令和7年度 2級土木施工管理技術検定 第一次検定(前期)No.17は、鋼材の力学的性質に関する問題です。この問題では、4つの記述のうち、最も適当でないものを1つ選びます。
この問題は、鋼材に力を加えたときの応力度とひずみの関係(応力-ひずみ線図)の基本を問うものです。荷重を増やすと、初めは応力度とひずみが比例し、ある限界を超えると比例しなくなり、さらに進むと荷重を除いてもひずみが残ります。この一連の段階を、弾性と塑性という対概念で正しく区別できているかが分かれ目になります。

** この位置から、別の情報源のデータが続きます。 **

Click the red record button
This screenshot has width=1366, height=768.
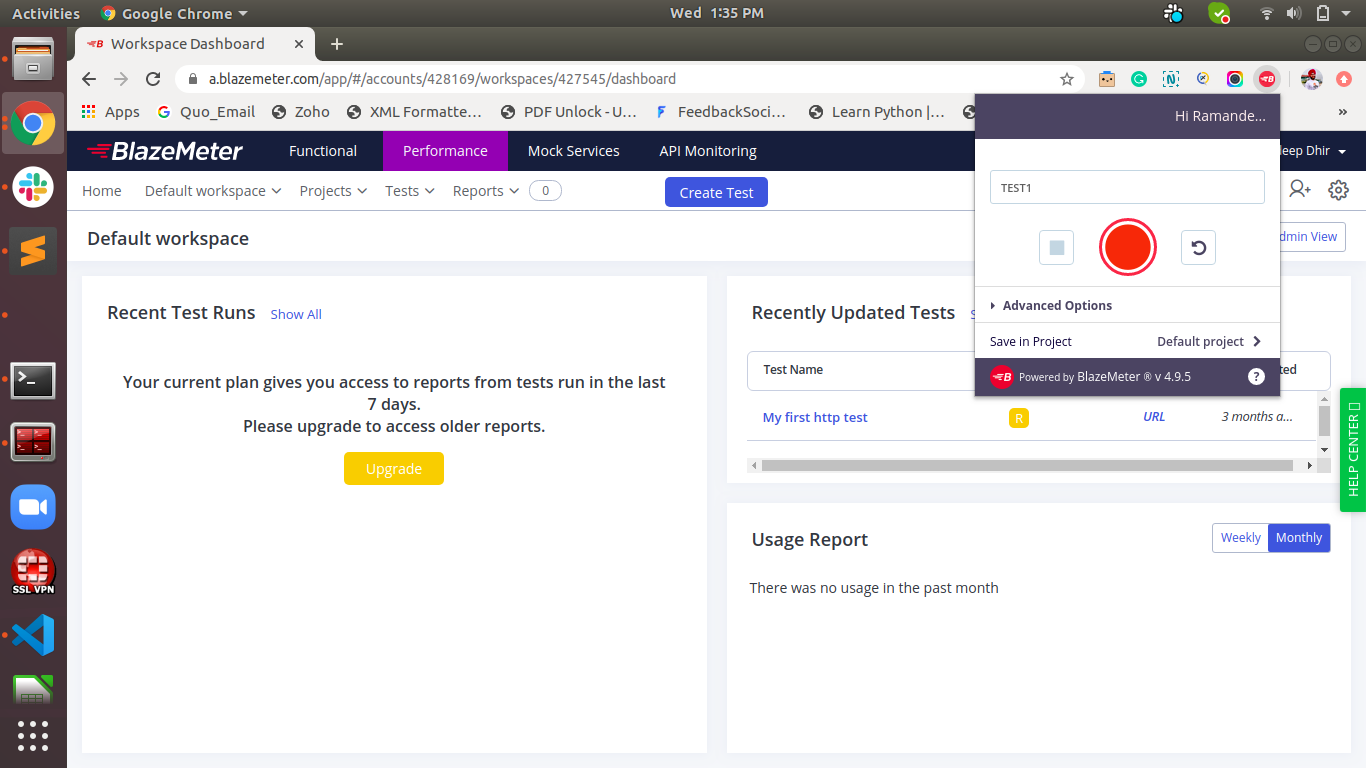tap(1127, 247)
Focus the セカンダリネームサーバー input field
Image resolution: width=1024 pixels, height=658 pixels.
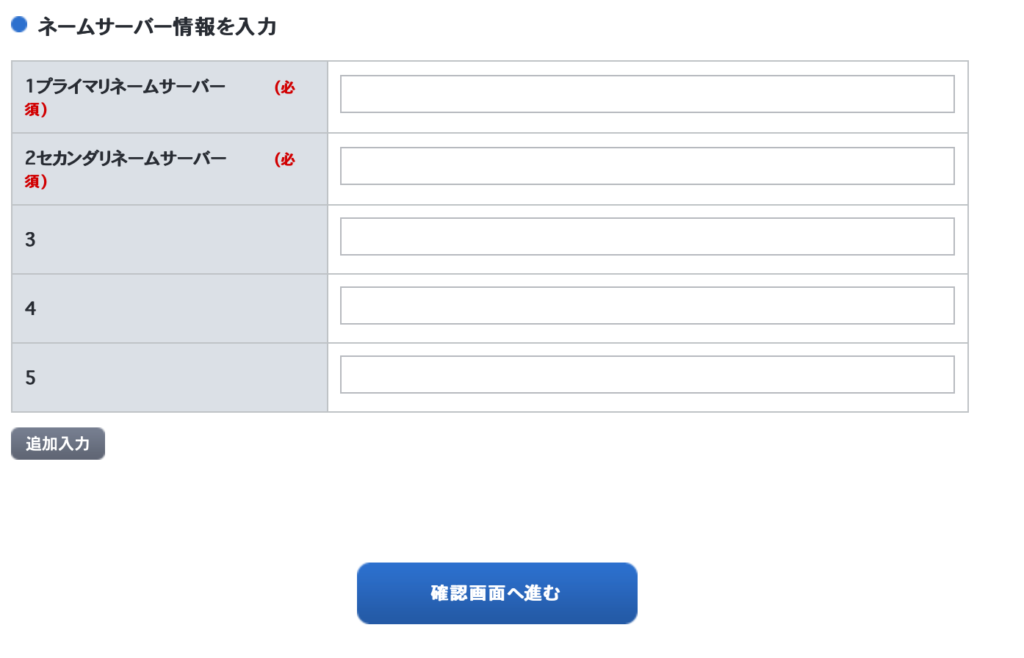coord(647,166)
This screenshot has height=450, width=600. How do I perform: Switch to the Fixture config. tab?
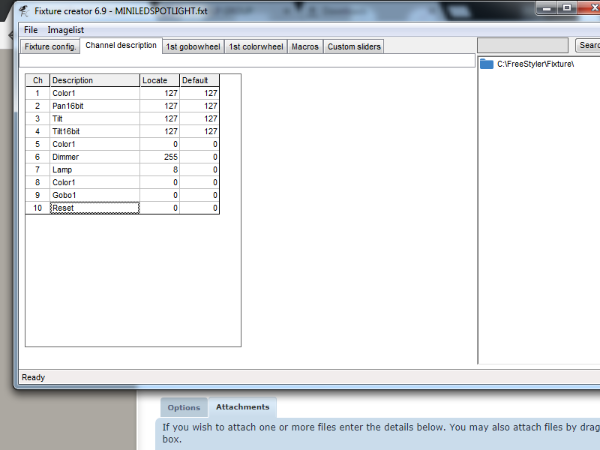tap(51, 47)
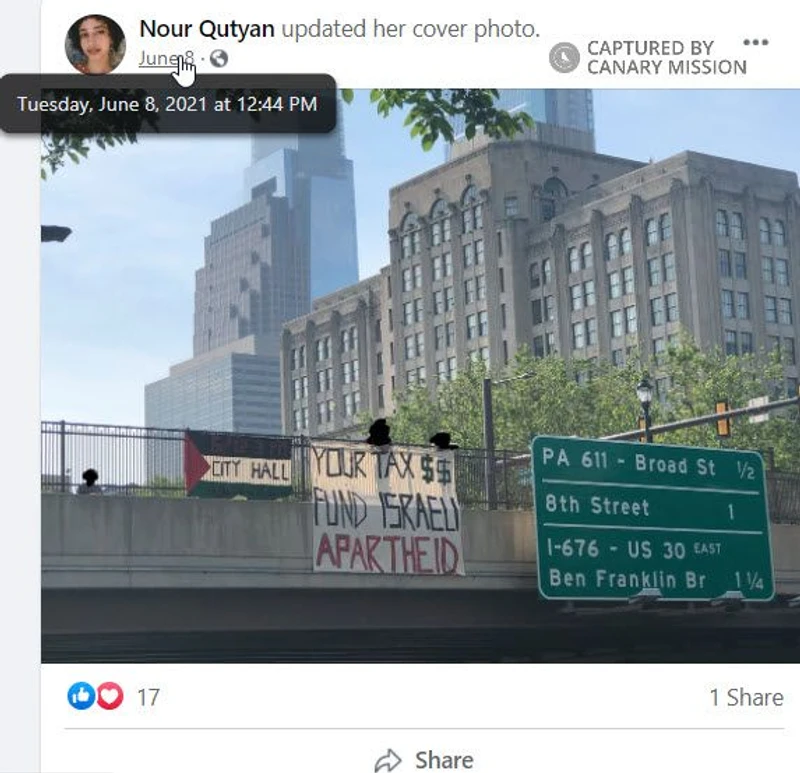Open the June 8 timestamp link
Image resolution: width=800 pixels, height=773 pixels.
click(x=166, y=59)
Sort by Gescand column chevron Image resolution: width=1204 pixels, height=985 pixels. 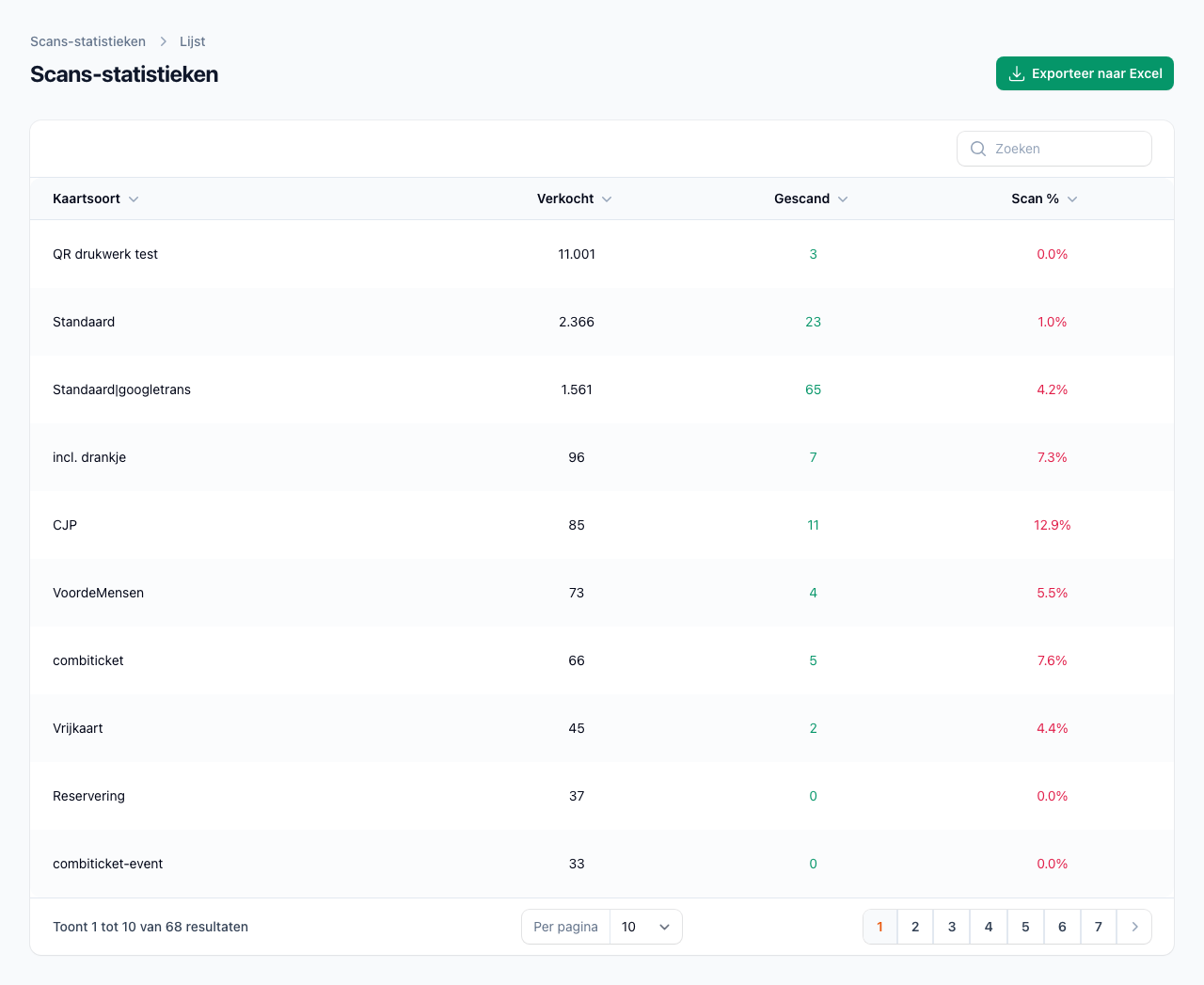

引っかけの核心は1点、永久ひずみが生じないのはどちらの領域かです。永久ひずみが残らないのは弾性領域で、塑性領域では永久ひずみが残ります。鋼材を「塑性領域内で使用する」とすれば、この対概念が入れ替わっており誤りになります。
※ 問題文そのものは、全国建設研修センターが公開している公式サイトで確認できます。
正解:選択肢4(最も適当でない記述)
| 選択肢 | 正誤 | 解説 |
|---|---|---|
| 1 | ○(正しい) | 応力度が弾性限度以下では、応力度とひずみが比例する(弾性の性質) |
| 2 | ○(正しい) | 弾性限度を超えると、応力度とひずみが比例しなくなる |
| 3 | ○(正しい) | 塑性域では、応力度をゼロに戻してもひずみが残る(永久ひずみ) |
| 4 | ×(誤り) | 永久ひずみが生じないのは弾性領域。「塑性領域内で使用」は弾性と塑性の取り違えで誤り |
選択肢4が、永久ひずみの生じない領域を塑性領域とした点で誤りで、正しくは弾性領域です。
鋼材に荷重を加えると、応力度が弾性限度以下のうちは、応力度とひずみが比例して増え、荷重を除けばひずみはゼロまで戻ります。この戻る範囲が弾性領域で、永久ひずみは生じません。弾性限度を超えると比例関係が崩れ、塑性域に入ると、荷重を除いてもひずみがゼロまで戻らず残ります。この残るひずみが永久ひずみ(残留ひずみ)です。
選択肢4は、鋼材を「永久ひずみが生じない塑性領域内で使用する」としています。永久ひずみが生じないのは弾性領域であり、塑性領域では永久ひずみが残るため、記述そのものが矛盾します。永久ひずみが生じないのは弾性領域で、塑性領域ではないという点が、最も適当でない理由です。
構造物の鋼材は、変形が元に戻る弾性領域の範囲内で使うのが原則です。許容応力度設計では応力度を弾性限度より十分低く抑え、永久ひずみが残らないようにします。「塑性領域内で使用」とあれば、この弾性?塑性を入れ替えた引っかけと見抜きます。
問題:鋼材は、永久ひずみが生じない塑性領域内で使用される。
〇か×か。
答え:×
永久ひずみが生じないのは弾性領域です。塑性領域では除荷してもひずみが残るため、永久ひずみが生じない領域として塑性領域を挙げるのは誤りです。鋼材は弾性領域内で使用します。
問題:応力度が弾性限度以下にあるとき、応力度とひずみは比例する。
〇か×か。
答え:〇
弾性限度以下では応力度とひずみが比例し、荷重を除けばひずみはゼロまで戻ります。弾性限度を超えるとこの比例関係は崩れます。
出典・参考資料
※ 問題文は転載していません。用語・性質は標準的な内容で、最新の基準・教科書で確認してください。